DOCUMENT EXTRACT
When a post is deleted, remove it from the semantic index:

private async Task OnDeletedAsync(WaitForChangedResult e)
{
    await blogService.Delete(slug, language);

    // Delete from semantic search ONLY if file was in main directory
    if (!e.Name.Contains(Path.DirectorySeparatorChar) &&
        !e.Name.Contains(Path.AltDirectorySeparatorChar))
    {
        var semanticSearchService = scope.ServiceProvider.GetService<ISemanticSearchService>();
        await semanticSearchService?.DeletePostAsync(slug, language);
    }
}

Background Service for Initial Indexing

On startup, a background service indexes existing posts not yet in Qdrant:

flowchart TB
    A[Application Starts] --> B[Wait 10 seconds]
    B --> C[Initialize Semantic Search]
    C --> D{Model Exists?}
    D -->|No| E[Download from Hugging Face]
    D -->|Yes| F[Load ONNX Model]
    E --> F
    F --> G[Scan Main Markdown Directory]
    G --> H{For Each .md File}
    H --> I[Compute Content Hash]
    I --> J{Hash Changed?}
    J -->|Yes| K[Generate Embedding]
    J -->|No| L[Skip - Already Indexed]
    K --> M[Store in Qdrant]
    M --> H
    L --> H
    H -->|Done| N[Indexing Complete]

    style A stroke:#10b981,stroke-width:2px
    style C stroke:#6366f1,stroke-width:2px
    style E stroke:#f59e0b,stroke-width:2px
    style F stroke:#6366f1,stroke-width:3px
    style G stroke:#8b5cf6,stroke-width:2px
    style J stroke:#ec4899,stroke-width:3px
    style K stroke:#6366f1,stroke-width:2px
    style M stroke:#ef4444,stroke-width:2px
    style N stroke:#10b981,stroke-width:2px

public class SemanticIndexingBackgroundService : BackgroundService
{
    protected override async Task ExecuteAsync(CancellationToken stoppingToken)
    {
        // Wait for app to be ready
        await Task.Delay(TimeSpan.FromSeconds(10), stoppingToken);

        // Initialize (downloads model if needed)
        await _semanticSearchService.InitializeAsync(stoppingToken);

        // Get all posts from main directory only
        var markdownFiles = Directory.GetFiles(
            _markdownConfig.MarkdownPath,
            "*.md",
            SearchOption.TopDirectoryOnly);  // NOT subdirectories

        foreach (var file in markdownFiles)
        {
            var needsIndexing = await _semanticSearchService.NeedsReindexingAsync(
                slug, language, contentHash, stoppingToken);

            if (needsIndexing)

[Saved entries]
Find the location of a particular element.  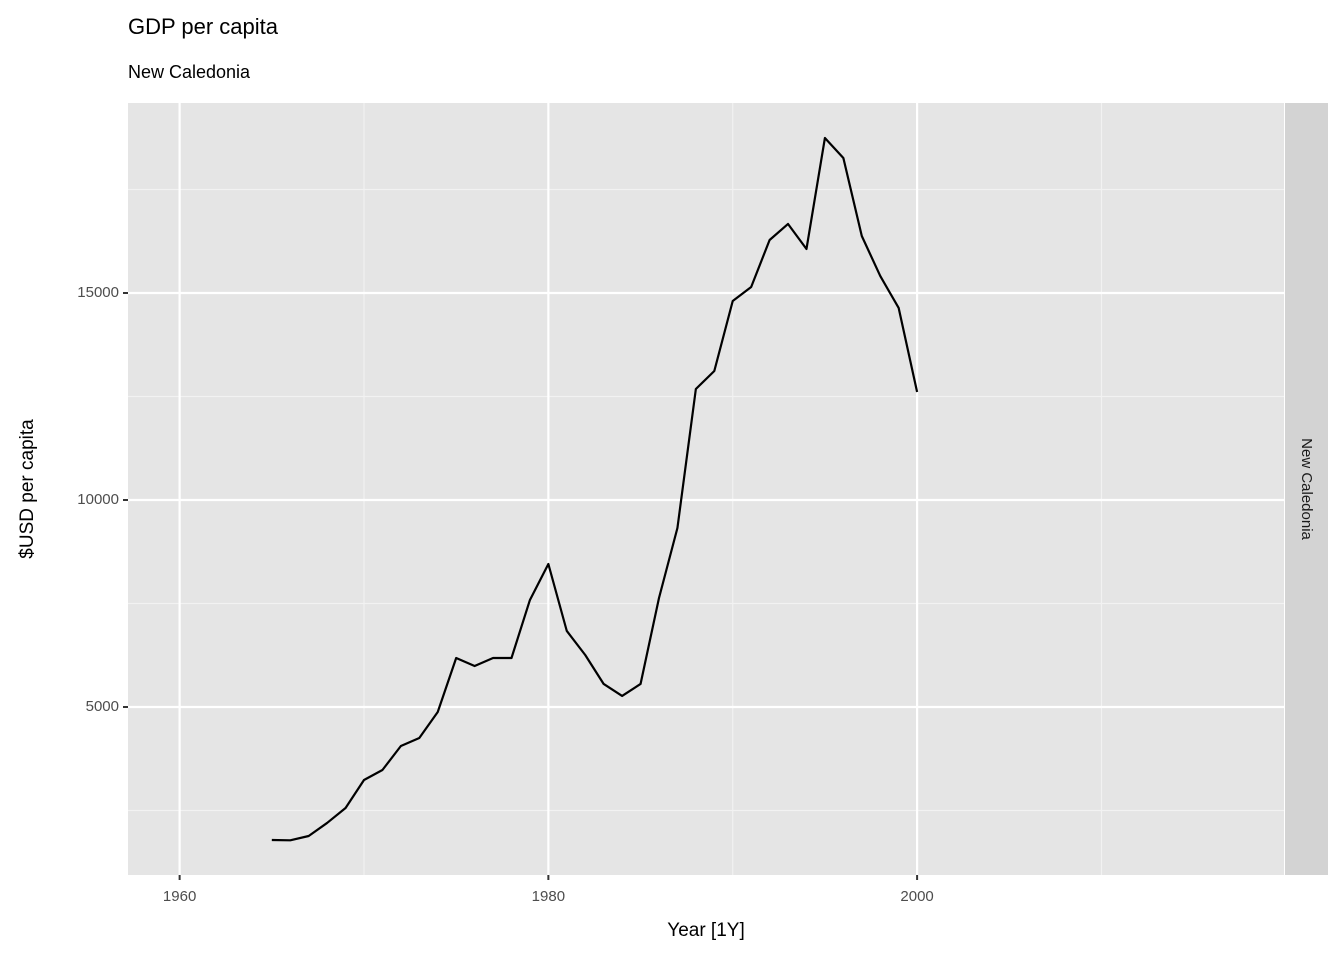

facet-label: New Caledonia is located at coordinates (1306, 489).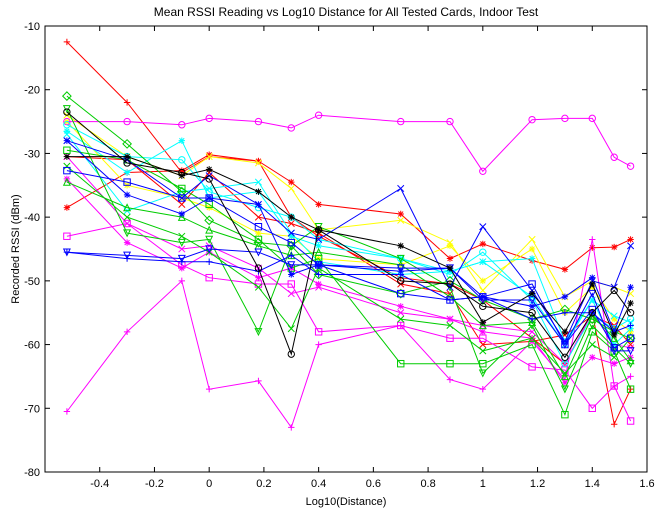 The width and height of the screenshot is (658, 518). I want to click on x-tick-label: -0.4, so click(100, 484).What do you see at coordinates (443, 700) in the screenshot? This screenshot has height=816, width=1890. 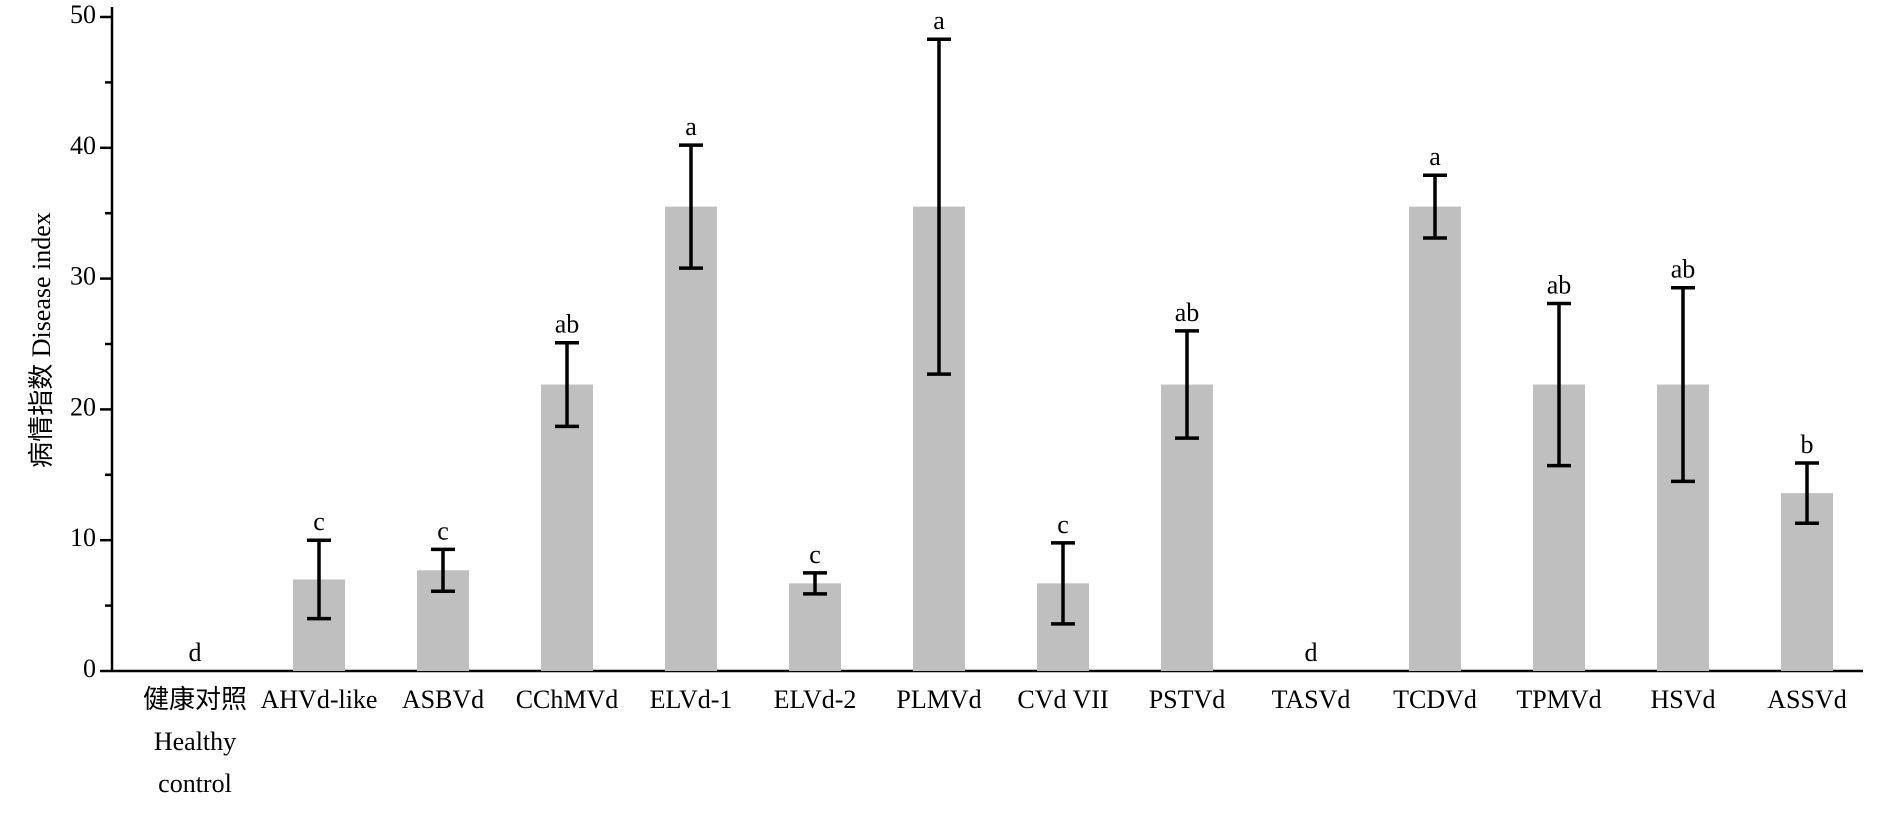 I see `x-tick-label: ASBVd` at bounding box center [443, 700].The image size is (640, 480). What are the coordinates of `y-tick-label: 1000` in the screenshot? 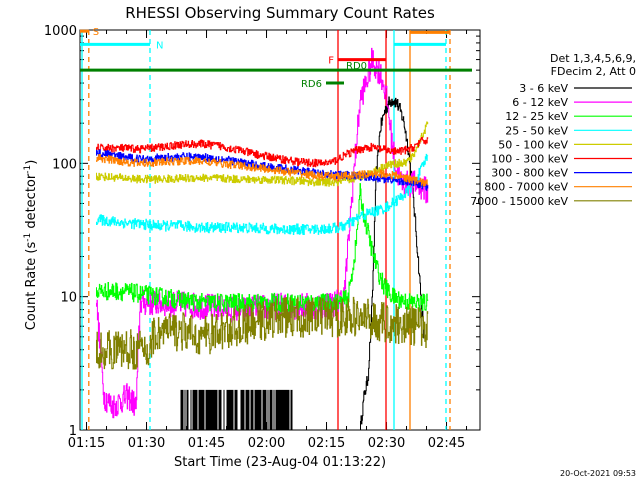 It's located at (60, 32).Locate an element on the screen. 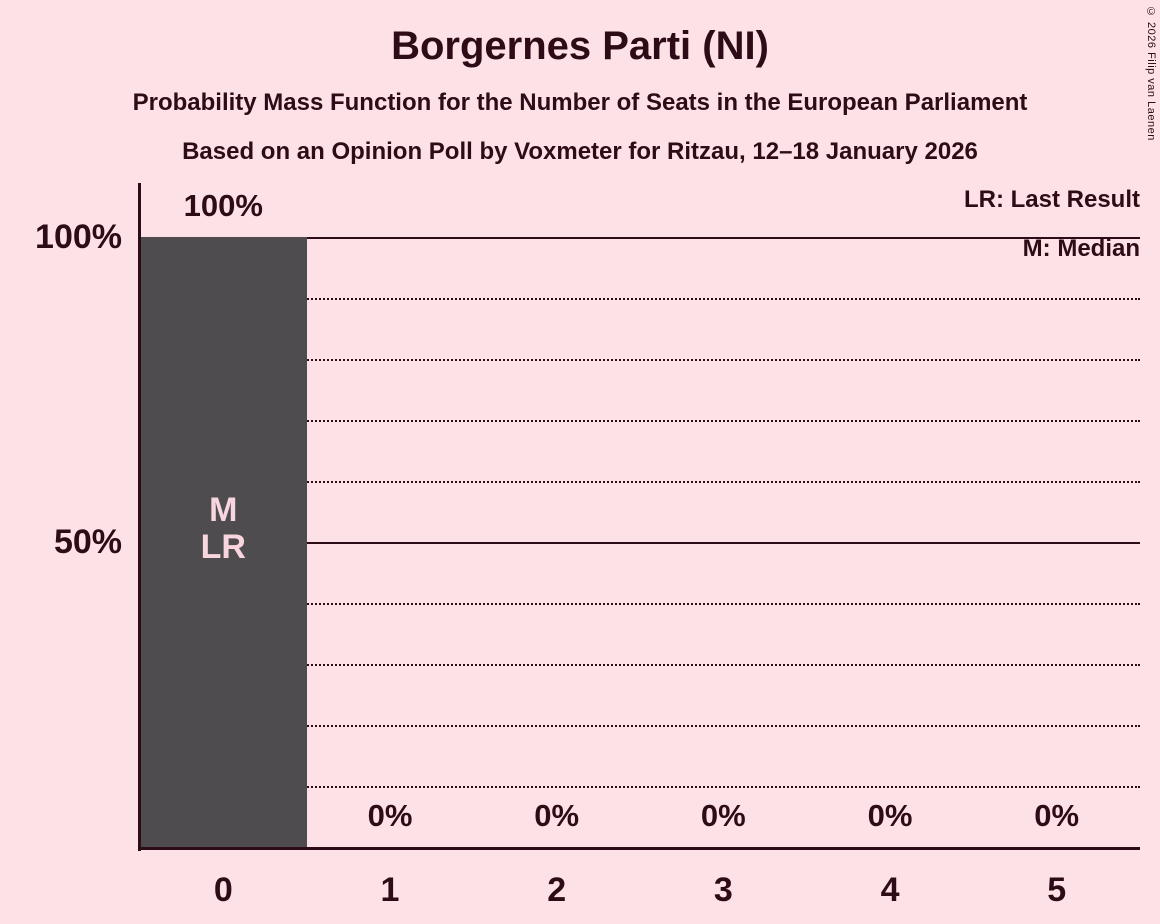  bar-value-label-2: 0% is located at coordinates (557, 816).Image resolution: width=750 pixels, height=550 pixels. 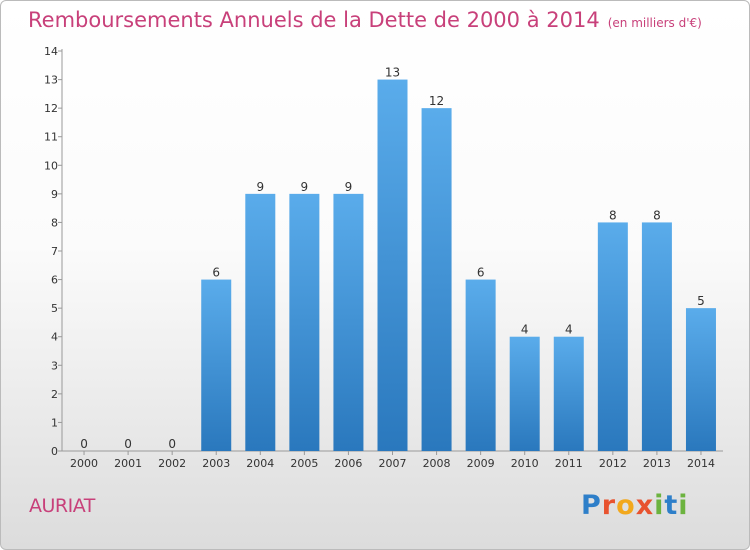 What do you see at coordinates (348, 464) in the screenshot?
I see `x-tick-label: 2006` at bounding box center [348, 464].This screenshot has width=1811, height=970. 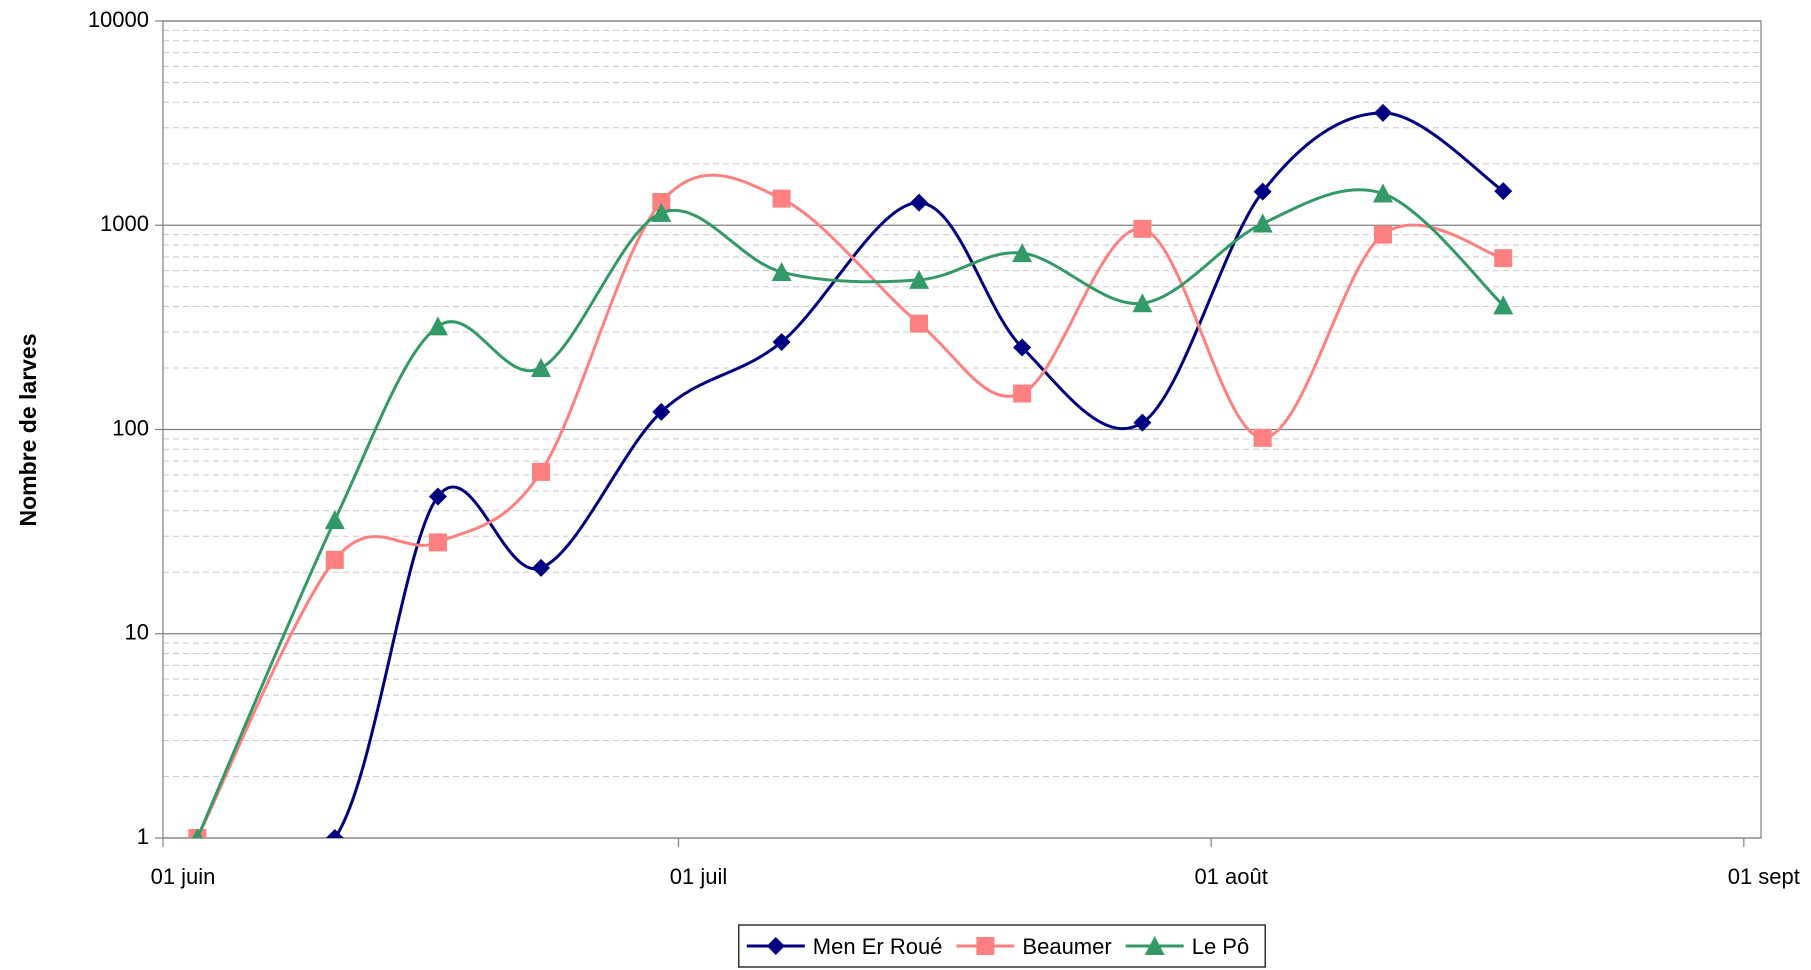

PROBLEM
Please transcribe part of the semantic search indexing code, beginning at the words "public class SemanticIndexingBackgroundService" and stopping after the words "model if needed)". The data shown here was taken from a separate source.

PROBLEM SOLUTION
public class SemanticIndexingBackgroundService : BackgroundService
{
    protected override async Task ExecuteAsync(CancellationToken stoppingToken)
    {
        // Wait for app to be ready
        await Task.Delay(TimeSpan.FromSeconds(10), stoppingToken);

        // Initialize (downloads model if needed)